You have to look to see if they are in the same Species to see if they will cross-pollinate. There are more than one species of cucumbers & the cantaloupe is in the Melo species, so I can't answer that for you. 

You can also tell by the seed shape. Look very similar = will cross. 

Great idea about the cattle panel!


----------



## turtlehead (Jul 22, 2005)

Cukes are very happy growing up a trellis. The fruit is more uniform, clean, and easy to get to. I've not grown melons on a trellis but I read that you'll need to make a "sling" for them, because they're too heavy to just hang from the vine. Dunno if that's correct or not, probably just something to watch for and be aware of.


----------



## vegascowgirl (Sep 19, 2004)

melons and cukes are distant cousins so to speak, so they work well together. The only thing I've heard that cukes don't like to grow close to is fragrant herbs such as dill, sage, basil, etc.


----------



## mooman (May 19, 2008)

Backfourty said:


> The only things I worry about cross pollinating are all the different sweet & Hot peppers, Everything else I just always have planted where it fit the best in the amount of space still left in each row, etc.

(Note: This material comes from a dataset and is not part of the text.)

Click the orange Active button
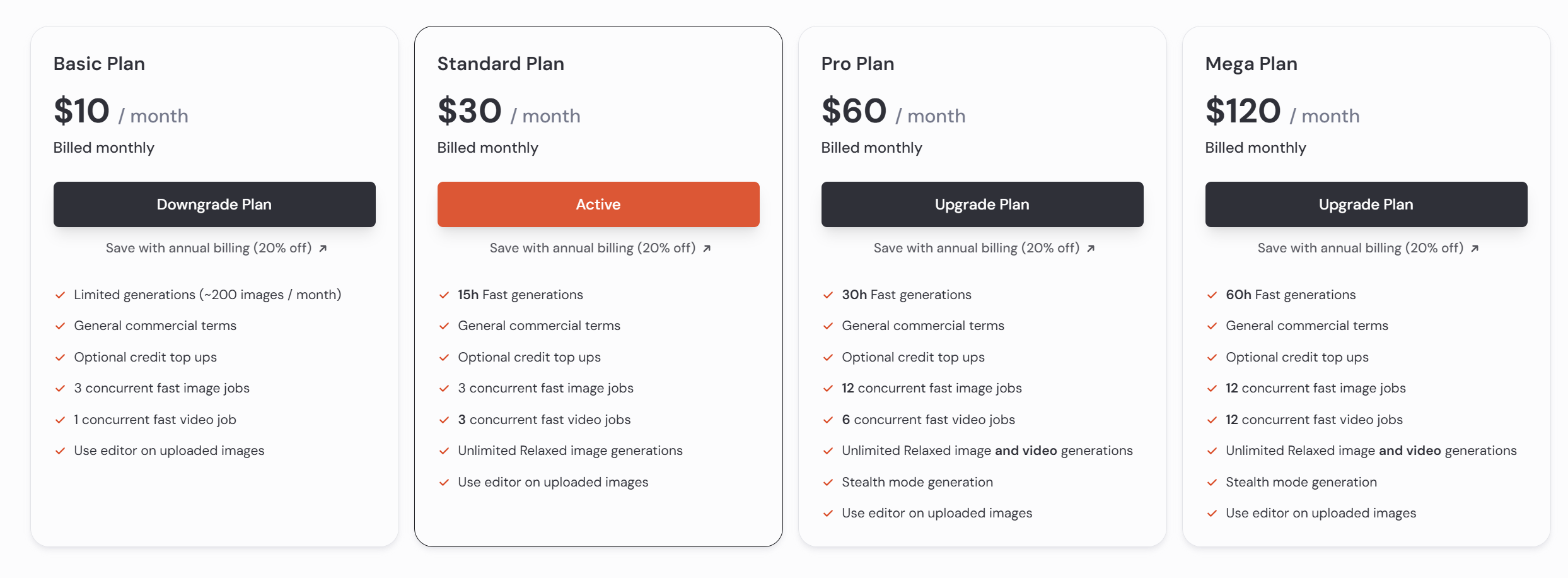1568x578 pixels. (598, 204)
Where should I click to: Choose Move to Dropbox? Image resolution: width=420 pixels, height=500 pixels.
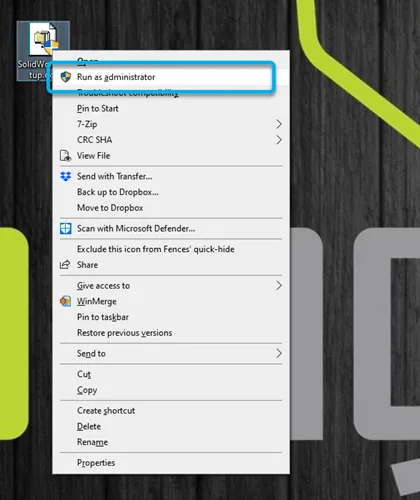click(x=110, y=208)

I do not worry about the peps. I usually grow half a dozen (sometime more) varieties of hot peps and always sweet peps close together. In the past even in pots sitting next to each other. Have never noticed differences in fruit.......I don't save seeds though.


What about zucs, summer squash and cucs? I always seem to get deformed fruit from this.

Any annuals that I can still plant from seed to bring in the bees? My gardens too utilitarian. Needs some color.


----------



## Danaus29 (Sep 12, 2005)

That's a question I can answer. Flowers that bring in bees are cornflower, ageratum, snapdragon (sooo neat to watch the little bees going after the pollen in those flowers), dwarf sunflowers (not the hybrids, the ones WITH pollen), borage, nasturtium, and there are a couple others I'm forgetting but those are the big ones I have seen in my gardens. The sunflowers are best but they have a short bloom period. I settle for milkweed and cornflower.


----------



## mommagoose_99 (Jan 25, 2005)

If your summer squashes are deformed it is either because the flowers were not completely polinated or you had a pollin eating insect. Check the flowers early in the morning on a sunny day. Do you see several bees? Are there cucumber beetles eating the insides of the flowers? Those are the usual problems. Good luck with your garden.
Linda


----------



## ceresone (Oct 7, 2005)

You know, after reading this and thinking (dangerous, huh)I think I'm going to try my Heirloom Tomatoes up the arch too. Nothing else is ever tall enough for them, so this way, they could keep growing. I fasten 2 cattle panels together at the ends, and skip a raised bed in between, that way a few things that need more shade can grow, in the middle bed.


----------